Written exercise:
Continue the text on LMB's equity raise, starting after its final sentence.

Excerpted text:
However, the way in which the raise was conducted is concerning. The first concern was that LMB decided $11.28 was a good price at which to raise equity. The company had a near net-cash balance sheet, yet still agreed to an offering at a ~25% discount to levels it was selling for pre-raise. At this price, the company was valued at less than 4x depressed 2020 EBITDA and a much lower level on normalized EBITDA.

Second, the size of the raise was quite large. LMB company sold 2.1m shares into the raise, representing ~25% of the then outstanding shares of the company at the discounted valuation noted above.

Third, given the size of the raise relative to the size of the company, LMB’s banker, Lake Street, suggested pre-marketing the deal by wall-crossing certain investors. However, Lake Street largely excluded the company’s existing shareholders from meetings, effectively preventing many of those who knew the business best from participating in the raise. Unfortunately, existing holders were materially diluted at a large discount while in my view LMB most certainly did not get anywhere near best execution from its banker.

Fourth, during the pre-marketing meetings, LMB narrowed full year revenue guidance downward but left full year EBITDA guidance unchanged. This type of revision is typically viewed by investors as a signal that full year EBITDA would be at the bottom of the range (given the revenue weakness), which implied disappointing Q4 profitability. Investors had to wait a full six weeks to learn that Q4 EBITDA was in fact solid. It is difficult for me to understand why EBITDA guidance was not narrowed with the raise.

Despite the above concerns, I do understand the desire to raise capital. LMB has had a volatile 5-year period since coming public. There were points at which margins and liquidity collapsed at the same time. A raise had the potential to ensure the company could play offense in the coming years. I get that. But the way this particular raise was executed upon and communicated to investors was suboptimal, and if you asked me to describe what a well-executed opportunistic raise looks like, this certainly would not be it.

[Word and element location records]
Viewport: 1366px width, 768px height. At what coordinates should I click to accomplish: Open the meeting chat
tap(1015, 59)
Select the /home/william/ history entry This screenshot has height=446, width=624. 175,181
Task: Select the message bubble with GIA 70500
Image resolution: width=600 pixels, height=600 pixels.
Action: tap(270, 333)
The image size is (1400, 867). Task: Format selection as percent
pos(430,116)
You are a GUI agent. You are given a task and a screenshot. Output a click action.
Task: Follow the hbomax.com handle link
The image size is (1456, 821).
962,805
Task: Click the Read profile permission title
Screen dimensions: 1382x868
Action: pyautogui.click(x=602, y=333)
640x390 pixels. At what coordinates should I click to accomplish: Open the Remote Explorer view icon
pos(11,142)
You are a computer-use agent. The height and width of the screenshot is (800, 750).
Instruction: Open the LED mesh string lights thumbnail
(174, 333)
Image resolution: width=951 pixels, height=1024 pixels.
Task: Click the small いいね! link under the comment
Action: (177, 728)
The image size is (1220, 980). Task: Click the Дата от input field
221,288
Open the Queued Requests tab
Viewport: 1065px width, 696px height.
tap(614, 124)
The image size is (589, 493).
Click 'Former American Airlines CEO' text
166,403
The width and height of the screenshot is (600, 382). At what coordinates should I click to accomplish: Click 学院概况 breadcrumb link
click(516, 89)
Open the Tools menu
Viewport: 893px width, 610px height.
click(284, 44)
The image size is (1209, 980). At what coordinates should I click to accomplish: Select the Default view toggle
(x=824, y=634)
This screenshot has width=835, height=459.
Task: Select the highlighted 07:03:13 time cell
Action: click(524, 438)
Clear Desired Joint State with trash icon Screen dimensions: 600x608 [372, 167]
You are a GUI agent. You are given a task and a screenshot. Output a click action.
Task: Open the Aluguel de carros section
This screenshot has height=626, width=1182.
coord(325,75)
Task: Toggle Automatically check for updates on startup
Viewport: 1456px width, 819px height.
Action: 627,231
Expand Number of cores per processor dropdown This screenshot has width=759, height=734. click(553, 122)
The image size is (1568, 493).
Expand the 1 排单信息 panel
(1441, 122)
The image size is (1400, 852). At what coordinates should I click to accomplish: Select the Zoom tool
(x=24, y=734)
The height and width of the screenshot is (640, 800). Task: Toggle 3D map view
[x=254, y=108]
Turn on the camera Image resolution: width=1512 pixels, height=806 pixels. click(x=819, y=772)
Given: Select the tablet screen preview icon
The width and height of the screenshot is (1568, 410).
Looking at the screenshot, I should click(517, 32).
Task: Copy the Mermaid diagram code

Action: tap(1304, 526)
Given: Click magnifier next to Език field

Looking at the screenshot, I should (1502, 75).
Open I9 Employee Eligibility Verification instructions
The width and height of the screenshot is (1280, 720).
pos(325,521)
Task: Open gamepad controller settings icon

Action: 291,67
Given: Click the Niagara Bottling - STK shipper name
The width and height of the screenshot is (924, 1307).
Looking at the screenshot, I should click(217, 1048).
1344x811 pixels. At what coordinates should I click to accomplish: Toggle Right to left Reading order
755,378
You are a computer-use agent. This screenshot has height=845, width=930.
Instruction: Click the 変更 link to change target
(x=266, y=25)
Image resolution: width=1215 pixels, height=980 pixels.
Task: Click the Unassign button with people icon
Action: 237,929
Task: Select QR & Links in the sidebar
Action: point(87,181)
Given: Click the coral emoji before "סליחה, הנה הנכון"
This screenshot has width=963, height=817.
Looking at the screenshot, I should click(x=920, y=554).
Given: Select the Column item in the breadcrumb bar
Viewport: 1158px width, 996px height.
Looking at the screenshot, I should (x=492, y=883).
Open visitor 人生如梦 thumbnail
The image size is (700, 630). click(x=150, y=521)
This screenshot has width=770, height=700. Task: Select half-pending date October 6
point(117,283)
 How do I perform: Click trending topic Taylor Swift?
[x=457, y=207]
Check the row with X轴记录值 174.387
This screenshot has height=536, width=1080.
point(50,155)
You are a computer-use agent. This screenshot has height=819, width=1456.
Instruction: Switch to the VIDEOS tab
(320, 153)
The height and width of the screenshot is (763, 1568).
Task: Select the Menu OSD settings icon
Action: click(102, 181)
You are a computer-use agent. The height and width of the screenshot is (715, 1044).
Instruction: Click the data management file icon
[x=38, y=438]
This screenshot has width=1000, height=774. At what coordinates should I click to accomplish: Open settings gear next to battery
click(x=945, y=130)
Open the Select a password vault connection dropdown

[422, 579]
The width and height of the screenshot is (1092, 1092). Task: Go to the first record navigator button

Exercise output:
Now, I am not usually one to play Monday morning quarterback with my investments. I have a background in private equity and understand very well that running a business is much more difficult than writing about it. I also strongly believe that CEO Charlie Bacon and his executive team are doing a great job managing the company on a day-to-day basis and have everyone’s best interest at heart. I have no doubt that this is the right team to lead the company to long-term success.

However, LMB shareholders have been given reason to question the board’s oversight and engagement as it relates to certain major strategic decisions that the company has undertaken since coming pubic in 2016.

The most glaring of these strategic mishaps was the pursuit of organic growth above all else, which led to LMB taking on projects requiring more labor than it had capacity to deliver. Of course, many of these projects went on to cause significant losses for the company. A push for growth above all else is irresponsible for this type of business and falls squarely within the board’s oversight, as does the raise.

There are several other issues including the previously inefficient working capital dynamics of the business that management has already addressed but that the board should have been on top of sooner.

This past November, I reached out to two of LMB’s board members to try to share my thoughts on several items. One ignored me completely. The other responded saying he would not take my call.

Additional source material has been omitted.